朝倉陽あさくらはるは、その面接会場の片隅で、そっと息を吐いた。

朝から緊張でほとんど声も出なかった喉を潤すように、小さなペットボトルの水を一口だけ飲む。



(アイドルって、“恋しない”ってイメージなのに、歌うのはラブソングばかり)



扉の向こうのスピーカーからは課題曲のイントロが流れ、前のグループの審査が始まっていた。


「会いたい」「君が好き」

――そんな言葉が、耳に刺さる。


まるで“好き”という感情が万人にとって当然のように扱われていることに、少しだけ置いてけぼりを感じてしまう。

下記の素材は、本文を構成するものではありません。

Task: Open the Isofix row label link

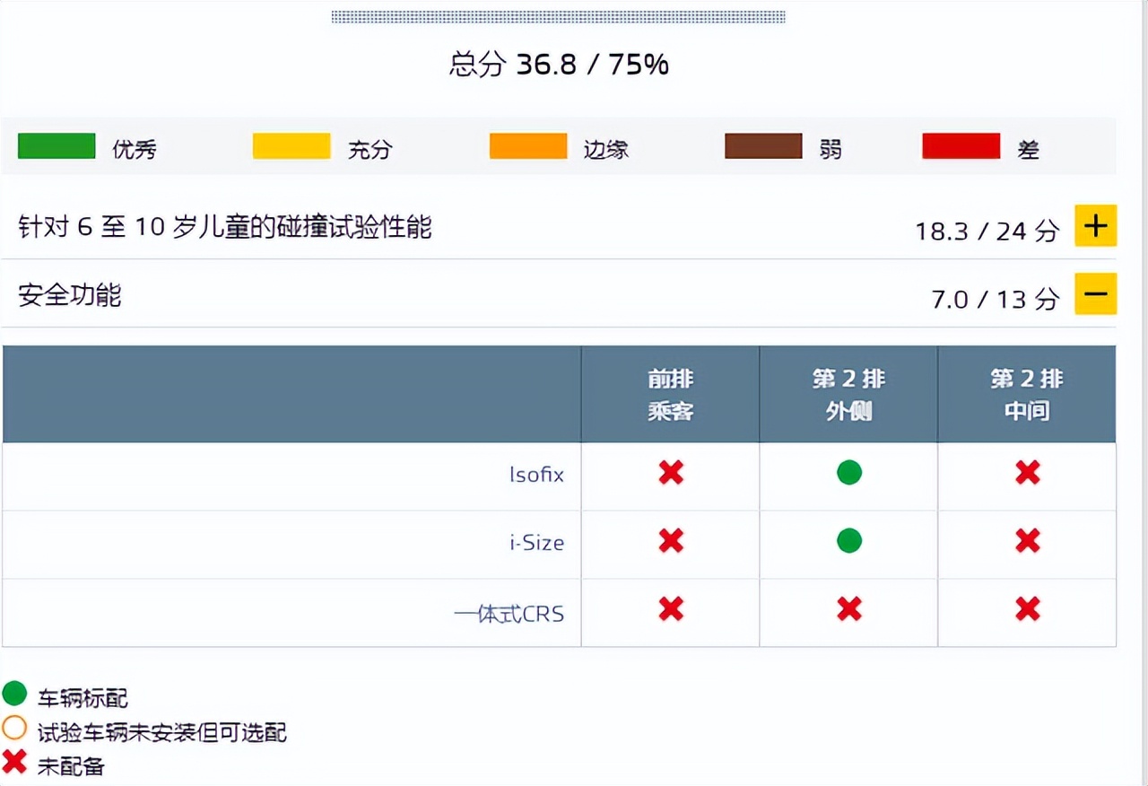Action: 536,475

陽は、小さい頃からずっと、「誰かを好きになる」ということが分からなかった。

友人たちが盛り上がる修学旅行の夜、枕投げの合間に始まった“好きな子トーク”にも加われなかった。


「え、いないの? 一人ぐらい、いるでしょ?」と何度聞かれても、返せる名前が浮かばなかった。


人を好きになるって、そんなに簡単なんだろうか。

ある日突然、ふわっと現れて、何の根拠もなく確信できるものなのか。

陽には、それがどうしても信じられなかった。


(たぶん、俺には、その感情がないんだと思う)


高校時代、部活の後輩に恋愛相談をされたとき、陽は思わず言ってしまったことがある。


「別れた方がいいよ。メリットないなら、一緒にいる意味ないじゃん」


相手は、明らかに傷ついた顔で、こう言った。


「好きだから、それとこれとは別なんです。そんなに簡単な話じゃない!」


(“好き”でいるのは、やめようと思えばやめられるもんじゃない――?)


それは、陽にとっては驚きだった。

陽にとって“好き”は意思で操作できる感情だと思っていたし、そもそもそれを抱いた経験すらなかったから。

感情は、外からやってきて、自分をどうにかしてしまうようなものではないと思っていた。

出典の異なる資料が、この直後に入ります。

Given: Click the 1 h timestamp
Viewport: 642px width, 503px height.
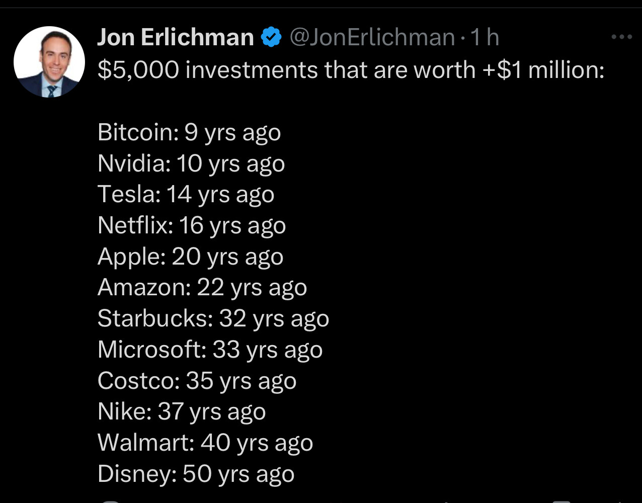Looking at the screenshot, I should pos(484,38).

「次のグループ、番号呼ばれた方はこちらへお願いします」


スタッフの声で現実に引き戻される。陽は、膝に置いて最後まで確認していたノートを鞄にしまい、他の4人と共に会場の中へ向かった。

指定された椅子に座るとき、隣にちらりと見えた男は、どこか落ち着き払っていて、自分とは正反対の印象だった。


(――なんていうか、オーラがある。意志の強そうなタイプ)


飲み込まれないようにしないと。陽は、目立たないように、深く息を吐き出した。


――――――


天井の高い会議室に、緊張が天幕のように張り詰めている。

面接官は五人。無機質なスーツに包まれた目線が、次々と向けられていく。

一人ずつ、名前と自己紹介。そして、課題曲の歌唱とダンス。

準備はしてきた。声も、体も、整えてきた。


でも、それよりも問題は――質疑応答だった。


「朝倉さん。あなたはラブソングは、得意ですか?」


陽は、少しだけ間を置いた。


「――恋愛感情が、よくわからないから。ラブソングは、ちょっと、苦手です」


ざわ、と空気が揺れたような気がした。正直に言いすぎたか、と心臓が跳ねる。


「けど、分からないなりに、努力で補おうと思ってます」


沈黙のまま面接官たちは待っていた。

陽は、視線を落とさずに続ける。


「歌詞と音符と、それぞれと向き合って、『なんでこの時、目を逸らしたんだろう?』『言葉に詰まるのは、泣くのを堪えてる?』『同じ言葉を繰り返すのは、強調?それとも恐怖?』……って、一つ一つ確かめながら、歌うようにしています」


その瞬間、面接官の一人が、わずかに頷いた気がした。


――――――


「次、お願いします」


曲が流れ始める。家でも控え室でも何度も練習した、あの課題曲。

陽はゆっくりと一歩前に出た。息を吸って、声を出す。


「――君に会いたい、理由なんていらないよ」


音程は正確に。リズムは、体の芯から刻む。

けれど、何よりも大事なのは、「この言葉は、どうして生まれたのか」を考えること。


(“会いたい”って、わがままじゃないよね?)


自分が心の中で何度も問いかけた疑問が、また頭をよぎる。


誰かに強く何かを伝えたくて、でもそれが届くかどうかも分からなくて、それでも“言葉”を使うしかないとき、人は、歌に全てを込めるのかもしれない。

陽はそれを、“わからない”なりに理解しようとしてきた。

毎日、ノートに向かって。


歌が終わった瞬間、しんとした空気の中に、少しだけ静かな息が生まれる。

拍手はない。でも、その沈黙は否定ではないことを、陽は感じていた。